Yes, yes it will. How many other Amiga games can you run on anything besides an Amiga, real or emulated? What happens when you try to run the 2013 version of anything you still depend on?
There is a ton of stuff that broke when Apple moved to 32-bit and didn't bother making any kind of compatibility layer. Games are probably hit the worst because (a) almost nobody gives a shit about updating a game they finished working on a decade ago, and (b) almost nobody gives a shit about making a game work on the Mac anyway. I've been a Mac user since 2000 and I've been doing the vast majority of my gaming on consoles for all that time. The 2013 remake of Another World's available on my PS4, as well as the PS3, Vita, Wii U, Switch, Xbone, Android, iOS (well, assuming Apple didn't break that too), and more.
Steam says the remake works fine on the Steam Deck I just got, too, thanks to the work they put into their fork of WINE. Old software ends up in virtual machines, one way or another.
There's no business case in making sure those old titles persist and publishers mostly forget about them after initial sales are made.
You can play the MS-DOS port in QEMU, so I presume there will eventually be some emulation layer capable of running the HD release.
True, I run a vanilla fedora, never touched the driver and buy most games on steam without thinking about compatibility. ( I play low demanding games, but still )
You can run Steam in Crossover Games to get some Windows games on your Mac. And Apple has a new compatibility layer themselves, though it takes finagling for the end user to use.

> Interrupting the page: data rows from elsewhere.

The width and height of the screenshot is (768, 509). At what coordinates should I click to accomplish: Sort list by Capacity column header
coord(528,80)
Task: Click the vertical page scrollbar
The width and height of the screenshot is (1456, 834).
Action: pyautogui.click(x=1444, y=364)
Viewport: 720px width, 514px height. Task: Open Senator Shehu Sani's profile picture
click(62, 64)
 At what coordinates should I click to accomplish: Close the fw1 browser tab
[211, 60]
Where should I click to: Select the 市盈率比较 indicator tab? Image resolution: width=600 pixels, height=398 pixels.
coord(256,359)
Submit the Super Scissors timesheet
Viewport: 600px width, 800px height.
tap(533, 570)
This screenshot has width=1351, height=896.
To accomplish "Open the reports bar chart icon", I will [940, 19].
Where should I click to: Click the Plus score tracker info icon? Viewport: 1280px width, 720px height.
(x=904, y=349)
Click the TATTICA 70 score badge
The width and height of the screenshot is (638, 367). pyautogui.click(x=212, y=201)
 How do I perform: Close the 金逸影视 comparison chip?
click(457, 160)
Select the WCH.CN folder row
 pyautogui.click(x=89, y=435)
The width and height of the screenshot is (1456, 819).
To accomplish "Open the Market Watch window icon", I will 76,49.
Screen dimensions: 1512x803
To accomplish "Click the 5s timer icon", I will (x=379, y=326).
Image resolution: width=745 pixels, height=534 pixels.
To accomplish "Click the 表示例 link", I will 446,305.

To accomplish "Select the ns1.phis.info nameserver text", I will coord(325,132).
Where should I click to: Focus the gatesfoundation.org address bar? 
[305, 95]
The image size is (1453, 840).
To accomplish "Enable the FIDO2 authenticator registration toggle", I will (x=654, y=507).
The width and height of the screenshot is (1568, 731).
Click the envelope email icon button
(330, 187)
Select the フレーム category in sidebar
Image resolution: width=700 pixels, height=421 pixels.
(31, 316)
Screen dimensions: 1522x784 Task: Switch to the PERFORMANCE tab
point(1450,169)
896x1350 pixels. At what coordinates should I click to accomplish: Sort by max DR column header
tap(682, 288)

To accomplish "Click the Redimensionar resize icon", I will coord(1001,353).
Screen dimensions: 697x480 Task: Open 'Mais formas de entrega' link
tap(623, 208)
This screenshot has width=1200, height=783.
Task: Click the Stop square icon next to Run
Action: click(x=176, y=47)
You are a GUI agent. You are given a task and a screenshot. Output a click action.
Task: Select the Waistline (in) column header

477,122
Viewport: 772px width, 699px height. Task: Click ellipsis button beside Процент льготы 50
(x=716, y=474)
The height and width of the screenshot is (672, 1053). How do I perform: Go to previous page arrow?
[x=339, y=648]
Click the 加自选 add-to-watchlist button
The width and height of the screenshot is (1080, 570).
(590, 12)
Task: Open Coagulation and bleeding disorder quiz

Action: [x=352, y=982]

Obviously graphics did get better, but I feel like Another World still holds its own artistically. The graphics are still very stylish and distinct, and upon replaying the game again about a year ago, I am still really impressed by it.
The game isn’t perfect; a lot of the puzzles and stuff sort of just come down to trial and error and it’s extremely short, but I also don’t think I would change a thing about it.
It’s sort of in a different category, but for fans of Another World, I recommend also checking out Flashback: The Quest for Identity. It’s got a similar cinematic vibe, and while I didn’t like it at first it’s really grown on me in the last decade or so.